ABSTRACT
A innovative 5-Cl-8-oxyquinolinepropoxycalix[4]arene ligand (2) have been prepared, exhibiting, at room temperature, blue fluorescent light emission and resulting in shift band to green fluorescent light (fluorescence mode) in the presence of coordinated Eu(III) and Tb(III) ions. Terbium complex presented phosphorescence emission as noted by typical bands at 490 nm, 545 nm and 585 nm. TG/DTG data exhibited typical thermal behavior for these compounds, however DSC curves showed the melting temperature near 300 °C for the samples, demonstrating an unusual thermal stability when quinoline derivatives are attached to calix[4]arene matrix.

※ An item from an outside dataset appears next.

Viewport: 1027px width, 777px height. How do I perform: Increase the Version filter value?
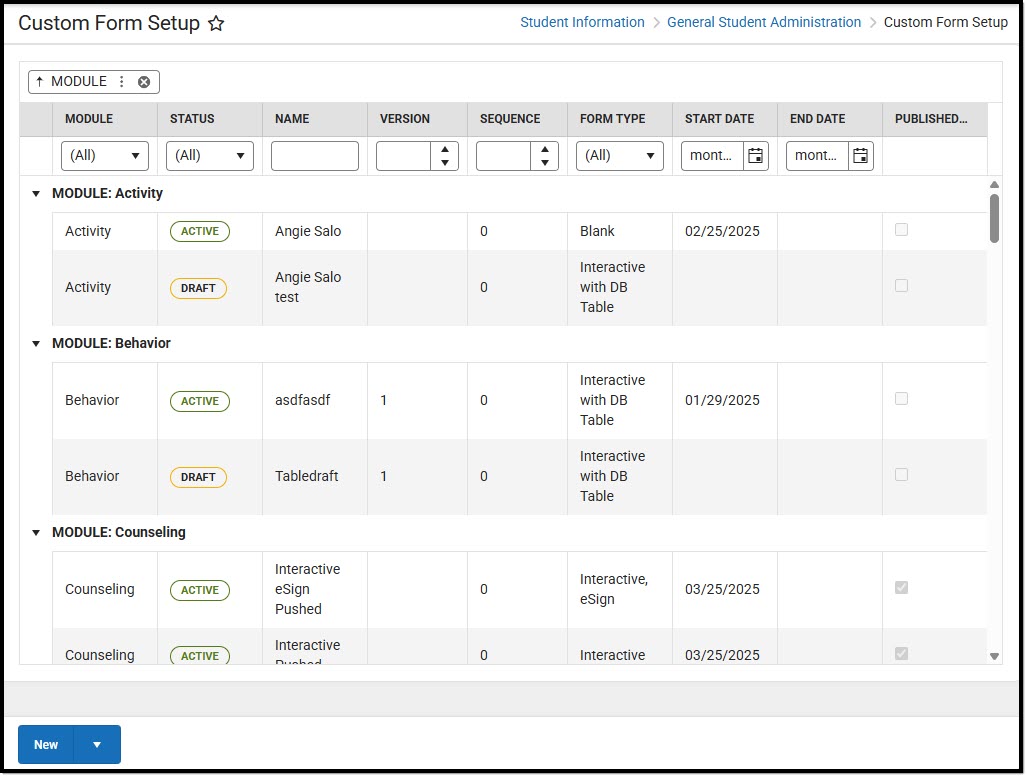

This fact strongly suggests an effective approach to preparing the photoluminescent compound associating high chemical and thermal stability.
Subject(s)
Calixarenes/chemistry , Chloroquinolinols/chemistry , Luminescence , Temperature , Acetonitriles/chemistry , Calorimetry, Differential Scanning , Europium/chemistry , Ligands , Magnetic Resonance Spectroscopy , Spectrometry, Fluorescence , Spectrophotometry, Infrared , Spectrophotometry, Ultraviolet , Terbium/chemistry , ThermogravimetrySubject(s)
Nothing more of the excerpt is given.